Text for analysis START

Zaha Hadid's curves are stunning, O'Donnell + Tuomey's angles astonish - either's 2014 nomination is Stirling-worthy. But there are two other entries this year that are not just great architecture, but actually visibly transform the entire city each stands in. That's an achievement of a bigger magnitude.

The Library of Birmingham, by Mecanoo

The Library of Birmingham, by Mecanoo. Photo: Paul Raftery

Even those who don't like skyscrapers in London usually concede that the Shard is fantastic. Who can argue with its strange achievement of simultaneous crystalline clarity and unexpected intricacy as different facades create drama and detail in their differing angles and apexes? Some criticise the way it interacts with the ground. What a bogus argument for a building that calmly integrates into a great railway station, and brings light down into it, plus sweeps people up from the pavement with escalators! But is it the vertical city that Piano talks about? Maybe not.

Text for analysis END

* _Work item 1_
Update the listing from its first line through the line containing "This screenshot has height=1184, width=1917.", swapping "screenshot" for "screen capture" and keeping everything else the same, and return only those lines.
The listing that comes next is unrelated to the architecture text.

Listed records START

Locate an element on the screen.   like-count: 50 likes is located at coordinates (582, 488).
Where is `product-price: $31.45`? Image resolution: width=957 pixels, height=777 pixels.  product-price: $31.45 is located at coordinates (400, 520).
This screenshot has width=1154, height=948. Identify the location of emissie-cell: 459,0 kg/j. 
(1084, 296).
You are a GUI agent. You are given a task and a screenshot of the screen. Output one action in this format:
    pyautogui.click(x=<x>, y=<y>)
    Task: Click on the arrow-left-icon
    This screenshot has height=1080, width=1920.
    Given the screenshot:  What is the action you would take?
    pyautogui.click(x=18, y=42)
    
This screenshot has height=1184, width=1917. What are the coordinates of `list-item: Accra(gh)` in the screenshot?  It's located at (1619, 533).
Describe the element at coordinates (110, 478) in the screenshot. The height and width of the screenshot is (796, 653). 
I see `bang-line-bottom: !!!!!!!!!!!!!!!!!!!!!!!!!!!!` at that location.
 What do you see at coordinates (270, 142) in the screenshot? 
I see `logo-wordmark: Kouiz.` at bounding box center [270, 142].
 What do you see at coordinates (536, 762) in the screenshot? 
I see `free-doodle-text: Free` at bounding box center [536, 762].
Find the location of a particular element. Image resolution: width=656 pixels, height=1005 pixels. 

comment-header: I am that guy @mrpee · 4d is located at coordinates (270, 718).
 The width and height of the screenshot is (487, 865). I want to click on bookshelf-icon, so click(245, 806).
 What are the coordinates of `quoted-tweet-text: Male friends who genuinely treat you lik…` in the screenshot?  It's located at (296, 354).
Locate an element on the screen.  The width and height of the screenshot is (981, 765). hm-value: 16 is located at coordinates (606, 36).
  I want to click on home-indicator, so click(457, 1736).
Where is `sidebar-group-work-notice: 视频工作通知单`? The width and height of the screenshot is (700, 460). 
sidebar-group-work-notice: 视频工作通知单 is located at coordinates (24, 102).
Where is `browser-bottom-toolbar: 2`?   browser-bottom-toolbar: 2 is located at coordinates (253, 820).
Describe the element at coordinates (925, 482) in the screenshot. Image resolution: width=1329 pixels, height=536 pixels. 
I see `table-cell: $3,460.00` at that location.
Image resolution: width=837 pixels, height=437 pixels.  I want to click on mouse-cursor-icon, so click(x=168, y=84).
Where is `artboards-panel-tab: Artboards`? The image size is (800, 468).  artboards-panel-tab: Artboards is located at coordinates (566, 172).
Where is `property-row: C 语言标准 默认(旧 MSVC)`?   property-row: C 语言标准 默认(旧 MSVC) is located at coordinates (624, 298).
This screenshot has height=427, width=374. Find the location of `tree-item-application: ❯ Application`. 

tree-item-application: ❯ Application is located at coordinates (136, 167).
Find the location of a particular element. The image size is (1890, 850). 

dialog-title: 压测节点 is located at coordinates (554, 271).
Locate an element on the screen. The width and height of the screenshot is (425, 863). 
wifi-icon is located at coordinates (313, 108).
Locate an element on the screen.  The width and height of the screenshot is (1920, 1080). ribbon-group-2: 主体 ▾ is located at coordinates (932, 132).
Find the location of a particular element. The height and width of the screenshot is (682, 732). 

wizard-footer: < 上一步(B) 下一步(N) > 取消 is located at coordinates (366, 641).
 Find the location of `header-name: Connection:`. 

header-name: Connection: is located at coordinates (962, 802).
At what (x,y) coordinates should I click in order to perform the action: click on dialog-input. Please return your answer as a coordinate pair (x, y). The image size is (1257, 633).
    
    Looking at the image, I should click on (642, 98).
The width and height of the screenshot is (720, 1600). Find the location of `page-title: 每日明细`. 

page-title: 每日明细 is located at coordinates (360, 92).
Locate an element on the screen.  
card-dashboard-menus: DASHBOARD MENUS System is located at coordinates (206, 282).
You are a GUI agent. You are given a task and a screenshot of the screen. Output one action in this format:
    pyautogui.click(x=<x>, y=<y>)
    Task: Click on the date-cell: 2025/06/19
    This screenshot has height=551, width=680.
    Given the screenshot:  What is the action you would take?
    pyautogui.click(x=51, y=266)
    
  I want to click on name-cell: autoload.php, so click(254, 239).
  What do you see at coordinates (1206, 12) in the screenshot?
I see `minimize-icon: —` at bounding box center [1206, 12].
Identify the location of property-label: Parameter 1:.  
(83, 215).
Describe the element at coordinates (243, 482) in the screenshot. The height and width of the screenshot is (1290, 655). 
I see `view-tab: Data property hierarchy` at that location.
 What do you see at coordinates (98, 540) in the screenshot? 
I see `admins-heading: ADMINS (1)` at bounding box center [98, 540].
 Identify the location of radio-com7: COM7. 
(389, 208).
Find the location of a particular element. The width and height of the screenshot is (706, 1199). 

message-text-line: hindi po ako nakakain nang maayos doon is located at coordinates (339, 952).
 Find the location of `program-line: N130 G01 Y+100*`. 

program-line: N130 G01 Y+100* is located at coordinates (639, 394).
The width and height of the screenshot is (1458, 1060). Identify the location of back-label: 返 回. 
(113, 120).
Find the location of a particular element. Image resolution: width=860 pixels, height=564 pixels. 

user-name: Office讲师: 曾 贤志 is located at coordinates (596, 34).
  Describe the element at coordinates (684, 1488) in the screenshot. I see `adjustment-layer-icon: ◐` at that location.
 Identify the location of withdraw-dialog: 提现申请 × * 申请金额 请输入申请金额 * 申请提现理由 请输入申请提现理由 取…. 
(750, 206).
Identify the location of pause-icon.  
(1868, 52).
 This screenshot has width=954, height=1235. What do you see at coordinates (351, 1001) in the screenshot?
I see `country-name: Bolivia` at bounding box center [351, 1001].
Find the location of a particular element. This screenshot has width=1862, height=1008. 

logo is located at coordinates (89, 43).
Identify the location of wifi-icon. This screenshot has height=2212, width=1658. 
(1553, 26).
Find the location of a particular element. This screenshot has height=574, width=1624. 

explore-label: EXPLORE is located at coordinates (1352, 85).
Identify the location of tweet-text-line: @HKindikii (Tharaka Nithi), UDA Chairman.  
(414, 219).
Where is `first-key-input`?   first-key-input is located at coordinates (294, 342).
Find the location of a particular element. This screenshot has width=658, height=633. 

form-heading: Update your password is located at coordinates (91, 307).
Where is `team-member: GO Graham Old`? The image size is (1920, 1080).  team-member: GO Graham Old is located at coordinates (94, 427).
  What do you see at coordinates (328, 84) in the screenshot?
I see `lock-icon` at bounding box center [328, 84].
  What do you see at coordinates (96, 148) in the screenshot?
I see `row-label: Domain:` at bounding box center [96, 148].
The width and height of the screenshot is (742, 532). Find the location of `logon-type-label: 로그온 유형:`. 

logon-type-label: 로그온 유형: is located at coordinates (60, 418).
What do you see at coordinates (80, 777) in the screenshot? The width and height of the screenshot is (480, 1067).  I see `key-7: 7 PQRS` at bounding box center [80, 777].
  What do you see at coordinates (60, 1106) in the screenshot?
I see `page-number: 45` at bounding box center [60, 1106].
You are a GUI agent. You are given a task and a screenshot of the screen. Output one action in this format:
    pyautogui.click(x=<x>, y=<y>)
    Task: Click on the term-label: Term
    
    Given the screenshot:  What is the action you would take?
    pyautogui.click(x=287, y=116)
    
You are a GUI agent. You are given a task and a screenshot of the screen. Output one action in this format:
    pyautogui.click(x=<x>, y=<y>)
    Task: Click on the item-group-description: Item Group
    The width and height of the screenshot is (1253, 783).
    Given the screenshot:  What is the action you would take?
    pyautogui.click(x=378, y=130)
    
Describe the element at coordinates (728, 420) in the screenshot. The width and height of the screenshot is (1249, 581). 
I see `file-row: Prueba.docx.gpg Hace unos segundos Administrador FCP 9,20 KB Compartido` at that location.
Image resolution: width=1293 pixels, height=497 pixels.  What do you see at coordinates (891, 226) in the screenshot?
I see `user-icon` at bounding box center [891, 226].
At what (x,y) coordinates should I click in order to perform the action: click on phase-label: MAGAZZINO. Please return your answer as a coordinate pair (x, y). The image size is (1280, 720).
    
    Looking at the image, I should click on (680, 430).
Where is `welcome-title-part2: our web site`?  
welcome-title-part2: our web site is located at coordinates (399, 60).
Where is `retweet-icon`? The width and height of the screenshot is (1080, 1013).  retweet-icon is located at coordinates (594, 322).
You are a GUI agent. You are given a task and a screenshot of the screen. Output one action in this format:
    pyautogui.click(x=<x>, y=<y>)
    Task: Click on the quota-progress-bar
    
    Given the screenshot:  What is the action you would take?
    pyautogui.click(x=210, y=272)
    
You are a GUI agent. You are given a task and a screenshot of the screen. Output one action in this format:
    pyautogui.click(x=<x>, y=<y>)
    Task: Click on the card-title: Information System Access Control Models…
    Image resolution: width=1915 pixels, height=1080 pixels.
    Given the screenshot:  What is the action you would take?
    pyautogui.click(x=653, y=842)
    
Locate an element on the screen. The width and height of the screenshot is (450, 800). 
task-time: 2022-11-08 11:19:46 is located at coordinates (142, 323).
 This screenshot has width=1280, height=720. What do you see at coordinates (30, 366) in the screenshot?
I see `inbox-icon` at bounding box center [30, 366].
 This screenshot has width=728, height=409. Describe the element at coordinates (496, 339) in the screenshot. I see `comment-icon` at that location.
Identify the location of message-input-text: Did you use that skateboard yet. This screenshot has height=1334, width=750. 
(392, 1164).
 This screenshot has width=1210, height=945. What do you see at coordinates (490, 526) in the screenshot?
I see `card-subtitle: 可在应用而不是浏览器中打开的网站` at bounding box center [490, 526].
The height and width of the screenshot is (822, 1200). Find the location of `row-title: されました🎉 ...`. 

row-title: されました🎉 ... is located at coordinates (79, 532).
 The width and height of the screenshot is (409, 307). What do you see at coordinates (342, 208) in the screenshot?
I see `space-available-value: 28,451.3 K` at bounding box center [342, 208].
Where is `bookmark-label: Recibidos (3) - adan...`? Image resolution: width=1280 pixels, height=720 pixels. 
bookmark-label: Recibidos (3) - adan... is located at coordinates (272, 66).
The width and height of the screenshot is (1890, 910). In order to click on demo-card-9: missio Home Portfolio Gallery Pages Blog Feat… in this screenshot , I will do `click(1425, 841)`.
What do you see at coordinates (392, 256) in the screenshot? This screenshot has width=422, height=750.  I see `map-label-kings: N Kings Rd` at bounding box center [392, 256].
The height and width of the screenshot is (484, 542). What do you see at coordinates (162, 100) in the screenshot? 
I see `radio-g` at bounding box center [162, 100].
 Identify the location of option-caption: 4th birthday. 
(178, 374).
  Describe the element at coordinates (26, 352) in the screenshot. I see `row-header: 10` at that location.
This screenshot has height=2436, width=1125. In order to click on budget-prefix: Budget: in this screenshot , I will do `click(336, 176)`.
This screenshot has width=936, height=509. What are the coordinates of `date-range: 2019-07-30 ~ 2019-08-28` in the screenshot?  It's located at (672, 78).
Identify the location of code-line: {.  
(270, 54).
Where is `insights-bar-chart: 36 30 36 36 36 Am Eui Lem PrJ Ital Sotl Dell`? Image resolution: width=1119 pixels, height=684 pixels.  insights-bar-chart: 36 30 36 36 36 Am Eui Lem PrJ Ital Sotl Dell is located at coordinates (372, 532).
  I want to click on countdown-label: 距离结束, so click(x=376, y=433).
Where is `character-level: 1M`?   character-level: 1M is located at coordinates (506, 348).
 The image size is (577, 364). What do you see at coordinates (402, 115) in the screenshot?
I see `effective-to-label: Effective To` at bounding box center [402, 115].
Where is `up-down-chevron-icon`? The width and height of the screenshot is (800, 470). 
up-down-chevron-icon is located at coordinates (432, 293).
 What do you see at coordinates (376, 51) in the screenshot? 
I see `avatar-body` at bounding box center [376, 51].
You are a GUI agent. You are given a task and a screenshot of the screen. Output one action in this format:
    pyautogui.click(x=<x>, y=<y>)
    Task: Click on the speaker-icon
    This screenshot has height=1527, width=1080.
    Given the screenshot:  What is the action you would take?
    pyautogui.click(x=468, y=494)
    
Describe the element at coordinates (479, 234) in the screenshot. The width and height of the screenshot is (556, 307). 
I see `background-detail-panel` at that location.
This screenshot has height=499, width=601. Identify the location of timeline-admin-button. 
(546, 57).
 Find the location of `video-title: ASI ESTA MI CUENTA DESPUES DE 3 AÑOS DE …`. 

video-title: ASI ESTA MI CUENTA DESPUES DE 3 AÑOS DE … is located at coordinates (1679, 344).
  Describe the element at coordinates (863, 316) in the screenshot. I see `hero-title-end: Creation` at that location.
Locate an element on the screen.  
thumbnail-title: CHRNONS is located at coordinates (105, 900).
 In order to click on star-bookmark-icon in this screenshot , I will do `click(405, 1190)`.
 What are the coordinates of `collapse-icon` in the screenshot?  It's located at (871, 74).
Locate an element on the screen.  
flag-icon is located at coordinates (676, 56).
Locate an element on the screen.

Listed records END

* _Work item 2_
From the architecture text, return the passage starting with "Zaha Hadid's curves" and going on through "a bigger magnitude.", copied word for word.

* _Answer area 1_
Locate an element on the screen.   like-count: 50 likes is located at coordinates (582, 488).
Where is `product-price: $31.45`? Image resolution: width=957 pixels, height=777 pixels.  product-price: $31.45 is located at coordinates (400, 520).
This screen capture has width=1154, height=948. Identify the location of emissie-cell: 459,0 kg/j. 
(1084, 296).
You are a GUI agent. You are given a task and a screen capture of the screen. Output one action in this format:
    pyautogui.click(x=<x>, y=<y>)
    Task: Click on the arrow-left-icon
    This screen capture has height=1080, width=1920.
    Given the screen capture:  What is the action you would take?
    pyautogui.click(x=18, y=42)
    
This screen capture has height=1184, width=1917. What are the coordinates of `list-item: Accra(gh)` in the screen capture?  It's located at (1619, 533).

* _Answer area 2_
Zaha Hadid's curves are stunning, O'Donnell + Tuomey's angles astonish - either's 2014 nomination is Stirling-worthy. But there are two other entries this year that are not just great architecture, but actually visibly transform the entire city each stands in. That's an achievement of a bigger magnitude.